At a loss for original ideas, Hollywood again finds itself with two rival studios scrapping over the same old story. Snow White and the Huntsman is very much the po-faced Deep Impact to April's flip and joshing Mirror Mirror's Armageddon. A serious and sombre "re-envisioning" of the fairytale myth, this is Snow White as it might be told in the wake of Batman Begins, with something of the heavily armored TV hit Game of Thrones in the mix. The eponymous heroine's lips will come to be bloodied by a power struggle between those who've been hurt by love and those young enough not yet to know of this hurt - though, this being a product of the 21st-century American entertainment industry, it's no real surprise which faction will eventually be crowned the victor.
A prologue has a warrior king falling for the fair maiden he's rescued from the back of a stolen carriage; as our growly narrator informs us, "he married her the next day", only to have his heart physically ripped out on his wedding night, which only goes to show you shouldn't rush into these things. The ripper in question is Ravenna (Charlize Theron), a vain sort allotted the rationale of the jilted lover: she does to men what men have done to her - figuratively, if not literally - in the past. Still, she proves somewhat discriminate in her retribution: her first moves, once installed in a position of power, are to imprison the King's beautiful daughter Snow White (Raffey Cassidy as a girl, Kristen Stewart as a teenager) and to suck the life out of another pretty serf, played by Lily Cole, at which point the audience collectively comes to the conclusion that, whoa, this is one wicked stepmama.

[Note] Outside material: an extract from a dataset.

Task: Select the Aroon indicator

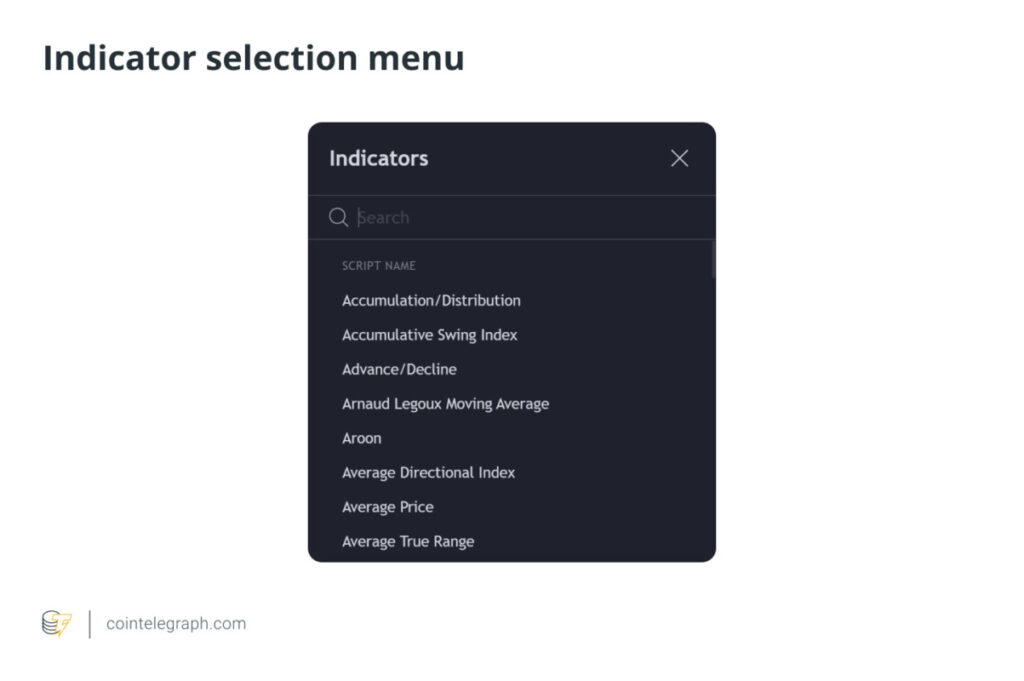Action: pyautogui.click(x=362, y=438)
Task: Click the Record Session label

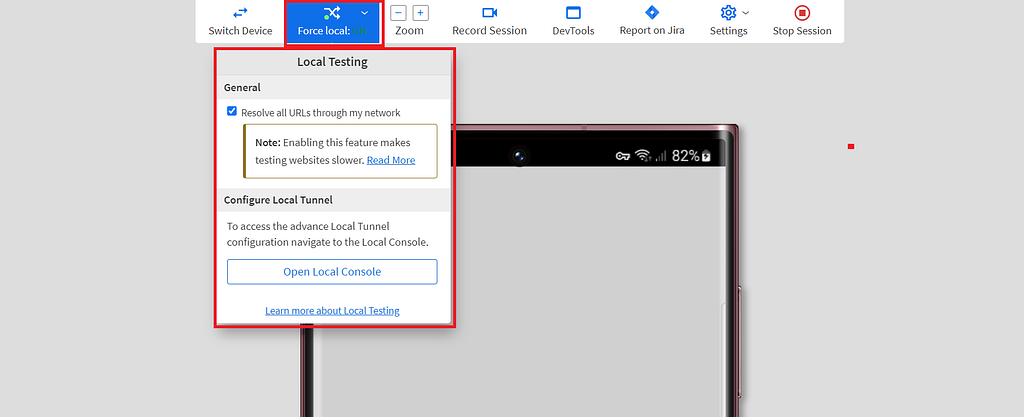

If we've learnt anything from this double-dip of Snow White adaptations, it's that this legend presents a particular field day for cinematographers and costume designers. SWATH (for it is thus) never looks less than terrific: gorgeous enough that it should feel confident to remove Lily Cole from the action after barely a minute of screen time, gorgeous enough that it's being released without the image-sullying 3D with which the major Hollywood studios now routinely adorn their prestige family offerings. In a week when it was announced that the forthcoming G.I. Joe 2 was, at the very last of very last minutes, being sent back to the kitchen to be retrofitted in this manner, this last is not to be taken lightly: in a landscape dominated by clanky, titanium superhero movies, SWATH arrives as a breath of comparatively fresh air, returning us to the lush forestry of the Lord of the Rings movies after Snow White escapes her captors, first tailed, then aided by a notionally hunky huntsman (Thor's Chris Hemsworth).
The director, Rupert Sanders, hails from the ad world, and knows when to reach for the picturebook imagery - as when his camera finds Snow White lying supine in a tangle of tree branches - but his specialty is gooey or otherwise liquid textures. The mirror this time round melts and advances across the floor in a shiny pool, recalling the metallurgy of The Abyss and Terminator 2; Theron's similarly shapeshifting Ravenna emerges from a roadkill of squashed ravens, and bathes in a tub filled to the brim with asses' milk as thick as white Dulux. Other marvels include the dwarves, played by (for some counter-intuitive reason, eight) full-size actors - Ian McShane, Bob Hoskins, Ray Winstone, Nick Frost, Toby Jones, Eddie Marsan, Johnny Harris and Brian Gleeson - who've been digitally shrunk more or less to scale. (Memorise their names, as they're bound to come up in a pub quiz some time.)
The rest, however, is one of those half-and-half jobs Hollywood hopes to get away with every now and again. There's a sense the filmmakers are trying to open up and do something novel within this world, heightened by the casting of actresses who might very well bring an additional savvy and intelligence to this material, but both Stewart and Theron increasingly find themselves with nothing much to do, except to move forwards or stay put as required. Cast for a scream so defiant it might stop a troll in its tracks, Stewart makes an offbeat, attitudinous Snow White - it'd be easy to imagine Anne Hathaway, say, offering a rather more Disneyfied reading of the role - but all the running around prevents any real character from coming through.
Theron - in what's proving to be a real banner year for her, with Young Adult and this week's Prometheus - is as imperious in places as she's been allowed to be on screen for some time, working wonders with a slight incline of the head or flaring of the nostrils; the pity is that - in sending others to do all her dirty work for her - she should be stuck on the sidelines for much of the film, without so much as a poisoned apple to play with. Instead, the focus shifts onto an underheated love triangle between Thor, SW and the latter's childhood sweetheart (Sam Claflin, as forgettable here as he was in the last Pirates of the Caribbean), and as we sense the film chasing after the Twilight dollar, interest slips away. This Snow's heart, perhaps yearning for sequels, remains unresolved at the end of these two hours, but it doesn't exactly feel like a progression she should have to share equal billing with a huntsman, or that the audience should come away from a notionally revisionist version of this legend remembering only the look of the thing.
Snow White and the Huntsman is in cinemas nationwide.